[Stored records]

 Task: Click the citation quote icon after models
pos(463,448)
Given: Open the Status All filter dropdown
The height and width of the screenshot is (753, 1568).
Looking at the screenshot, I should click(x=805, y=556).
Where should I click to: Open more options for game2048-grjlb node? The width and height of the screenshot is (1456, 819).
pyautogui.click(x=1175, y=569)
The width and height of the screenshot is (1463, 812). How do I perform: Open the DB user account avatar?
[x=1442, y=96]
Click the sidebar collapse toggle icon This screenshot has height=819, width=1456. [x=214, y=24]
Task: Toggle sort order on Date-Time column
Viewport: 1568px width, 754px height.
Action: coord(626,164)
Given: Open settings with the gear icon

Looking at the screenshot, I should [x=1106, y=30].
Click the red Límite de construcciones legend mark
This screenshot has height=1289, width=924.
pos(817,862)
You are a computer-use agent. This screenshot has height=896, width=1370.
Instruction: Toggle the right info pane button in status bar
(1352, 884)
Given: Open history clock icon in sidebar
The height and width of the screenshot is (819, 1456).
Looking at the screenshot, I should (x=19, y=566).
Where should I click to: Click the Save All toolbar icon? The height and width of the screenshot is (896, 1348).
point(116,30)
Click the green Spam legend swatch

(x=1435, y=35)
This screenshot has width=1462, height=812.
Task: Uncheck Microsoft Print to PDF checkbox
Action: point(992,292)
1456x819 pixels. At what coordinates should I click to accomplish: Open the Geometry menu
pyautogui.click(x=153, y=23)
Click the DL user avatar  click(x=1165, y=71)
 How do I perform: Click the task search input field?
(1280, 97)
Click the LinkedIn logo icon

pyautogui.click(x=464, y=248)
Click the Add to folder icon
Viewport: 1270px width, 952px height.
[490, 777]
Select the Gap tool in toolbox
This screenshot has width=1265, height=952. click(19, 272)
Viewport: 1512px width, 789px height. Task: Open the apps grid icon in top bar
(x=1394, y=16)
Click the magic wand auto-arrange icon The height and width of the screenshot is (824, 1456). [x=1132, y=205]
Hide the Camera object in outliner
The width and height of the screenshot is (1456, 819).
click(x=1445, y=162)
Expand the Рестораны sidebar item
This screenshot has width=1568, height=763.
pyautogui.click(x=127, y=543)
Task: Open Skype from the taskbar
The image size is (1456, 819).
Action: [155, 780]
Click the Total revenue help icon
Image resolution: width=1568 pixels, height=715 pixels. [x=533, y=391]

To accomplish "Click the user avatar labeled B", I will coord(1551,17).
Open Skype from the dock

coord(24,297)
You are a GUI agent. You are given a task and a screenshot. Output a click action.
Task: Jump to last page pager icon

Task details — Nothing in the records may change. Print all of them.

Answer section —
 Task: Click the citation quote icon after models
pos(463,448)
Given: Open the Status All filter dropdown
The height and width of the screenshot is (753, 1568).
Looking at the screenshot, I should click(x=805, y=556).
Where should I click to: Open more options for game2048-grjlb node? The width and height of the screenshot is (1456, 819).
pyautogui.click(x=1175, y=569)
The width and height of the screenshot is (1463, 812). How do I perform: Open the DB user account avatar?
[x=1442, y=96]
Click the sidebar collapse toggle icon This screenshot has height=819, width=1456. [x=214, y=24]
Task: Toggle sort order on Date-Time column
Viewport: 1568px width, 754px height.
Action: coord(626,164)
Given: Open settings with the gear icon

Looking at the screenshot, I should [x=1106, y=30].
Click the red Límite de construcciones legend mark
This screenshot has height=1289, width=924.
pos(817,862)
You are a computer-use agent. This screenshot has height=896, width=1370.
Instruction: Toggle the right info pane button in status bar
(1352, 884)
Given: Open history clock icon in sidebar
The height and width of the screenshot is (819, 1456).
Looking at the screenshot, I should (x=19, y=566).
Where should I click to: Click the Save All toolbar icon? The height and width of the screenshot is (896, 1348).
point(116,30)
Click the green Spam legend swatch

(x=1435, y=35)
This screenshot has width=1462, height=812.
Task: Uncheck Microsoft Print to PDF checkbox
Action: point(992,292)
1456x819 pixels. At what coordinates should I click to accomplish: Open the Geometry menu
pyautogui.click(x=153, y=23)
Click the DL user avatar  click(x=1165, y=71)
 How do I perform: Click the task search input field?
(1280, 97)
Click the LinkedIn logo icon

pyautogui.click(x=464, y=248)
Click the Add to folder icon
Viewport: 1270px width, 952px height.
[490, 777]
Select the Gap tool in toolbox
This screenshot has width=1265, height=952. click(19, 272)
Viewport: 1512px width, 789px height. Task: Open the apps grid icon in top bar
(x=1394, y=16)
Click the magic wand auto-arrange icon The height and width of the screenshot is (824, 1456). [x=1132, y=205]
Hide the Camera object in outliner
The width and height of the screenshot is (1456, 819).
click(x=1445, y=162)
Expand the Рестораны sidebar item
This screenshot has width=1568, height=763.
pyautogui.click(x=127, y=543)
Task: Open Skype from the taskbar
The image size is (1456, 819).
Action: [155, 780]
Click the Total revenue help icon
Image resolution: width=1568 pixels, height=715 pixels. [x=533, y=391]

To accomplish "Click the user avatar labeled B", I will coord(1551,17).
Open Skype from the dock

coord(24,297)
You are a GUI agent. You are given a task and a screenshot. Output a click action.
Task: Jump to last page pager icon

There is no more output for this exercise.